Tuesday, July 20, 2010

Expedition 327: Juan De Fuca Hydrogeology

Greetings landlubbers, from the decks of the JOIDES Resolution, where we're sitting 150 miles west of Victoria, BC, above the Juan De Fuca Ridge. The title of this post is the official IODP name for this expedition. Google it to find out more.

It's been a long while since my last post. In that time, we've left behind the beautiful mountains, lakes and forests of the Great Northwest, and to College Station, TX, with it's blistering heat, expansive skies, awesome lightening storms, and polite, friendly citizenry.

The move was very, very difficult (especially for my lovely wife Molly, who ought to get a special crown jewel in Heaven for what she went through while I was iceberg-spotting down under), but we've now got us a nice house, some great neighbors (I was serious about the friendly people here), and now I'm back out at sea, not so far this time from my old stomping grounds.

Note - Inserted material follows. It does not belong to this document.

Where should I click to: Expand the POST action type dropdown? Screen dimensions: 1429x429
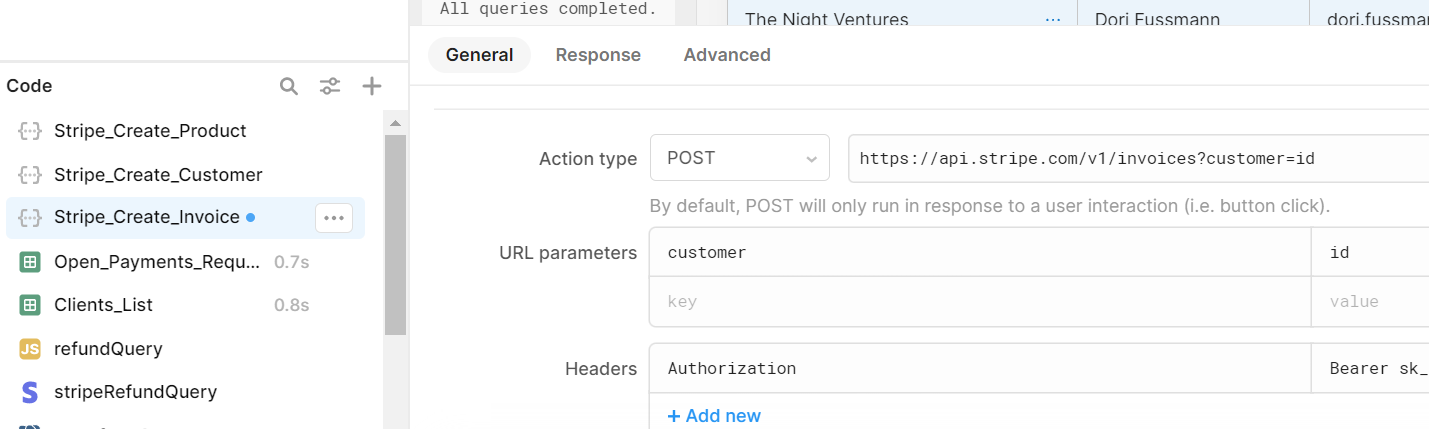click(740, 158)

Above, you'll see a nice image (taken by someone else - I don't have my camera this time) of the crew dropping a re-entry cone into the ocean through the moonpool. The moonpool (I usually see it written as one word like that) is a hole that extends clear through the ship, through which the drill string can extend from the tower down to the sea floor. The re-entry cone is like a big funnel-shaped target about the size of a large jacuzzi. As you can see, it's strung through the drill pipe like a bead on a string. They drop it through the moonpool, and it free-falls all the way down to the sea floor, where it nestles into the hole. They can then pull up the drill string, refit it with a different bit, perhaps, or some other equipment, and be assured that they'll be able to find the hole again when they go back down.

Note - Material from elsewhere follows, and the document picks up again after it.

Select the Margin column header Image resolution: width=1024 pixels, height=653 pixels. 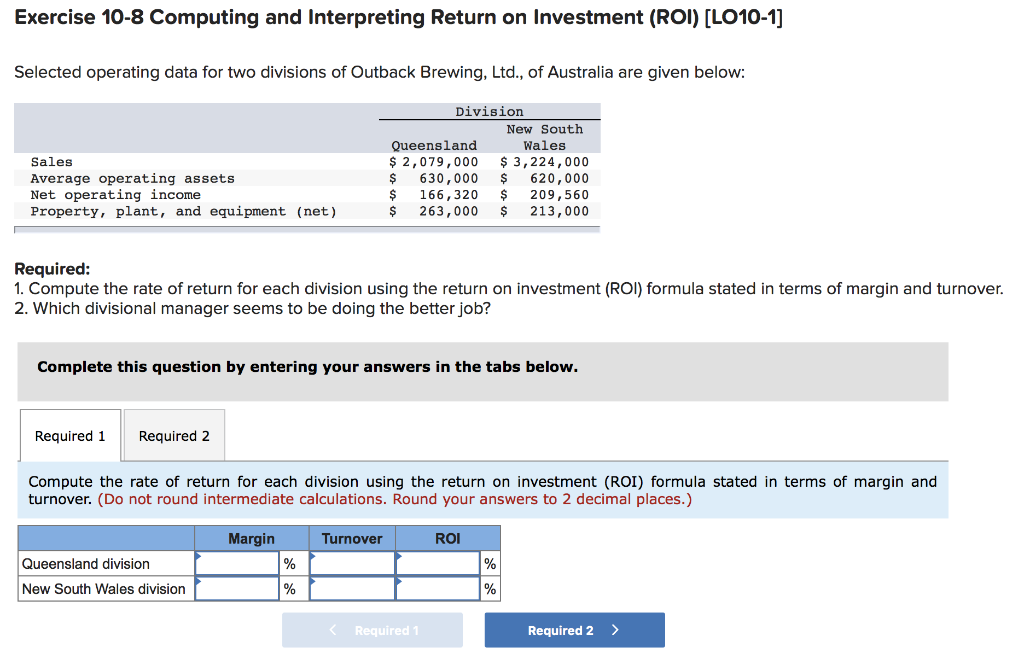tap(251, 538)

They also sometimes leave these on holes they might want to come back to on some future expedition. In this case, I believe we plan to leave this site for now, go to another for a couple of weeks, and then come back here to put down a CORK.

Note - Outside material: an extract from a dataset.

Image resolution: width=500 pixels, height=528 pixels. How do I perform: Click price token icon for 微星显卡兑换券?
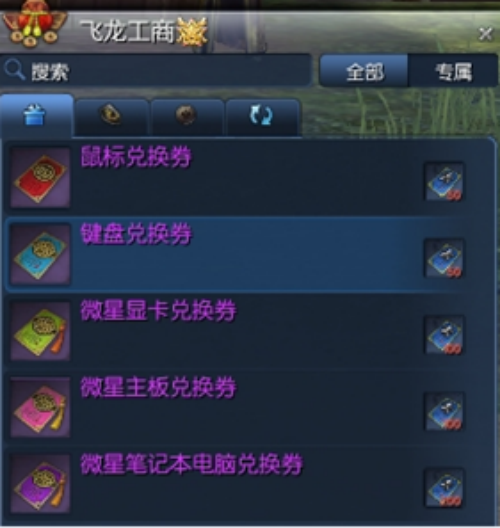pyautogui.click(x=444, y=335)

What is a "CORK", you ask? CORK stands for "Circulation Obviation Retrofit Kit", which I swear is just jibberish that some clever oceanographer came up with so that they could call it a "CORK". What it actually is, is a very, very expensive (one million dollars each, I'm told) piece of hardware that fits down into the drill hole, and is equipped with all kinds of monitoring and measuring devices that continuously transmit data back to the surface. It's battery powered, and the batteries last for about 2 years, so they have to come back every once in a while to change them.

While all this interesting - but painfully slow - science is going on, I mostly sit down in the developer's office (lovingly called "The Dungeon") and work on software projects. For me, that's where the excitement is! So far on this cruise, I've made many much-needed improvements to "SampleMaster" and the "MegaUploadaTron", and started a brand-new project to streamline the Moisture and Density process called "MADMax" (The Moisture and Density process is called "MAD", and of course my new application will "MAXimize" the efficiency and accuracy of the process, so the name makes sense, while at the same time fitting in with our other goofy names).

We've yet to encounter any bad weather. In fact, every day I've been out here the ocean looks exactly the same - like a big lake, but without any visible shore anywhere. There's hardly any wildlife to see. My favorite nighttime activity is to sit out on the decks and try to spot the little white birds that fly about the ship sometimes (always in threes for some reason...). Once I saw a whale spout way out on the horizon, but other than that, nothing. Ok, some people reported seeing a sunfish near the ship, but I missed that.

Well, that's it for this post. Time for me to get back to MADMax.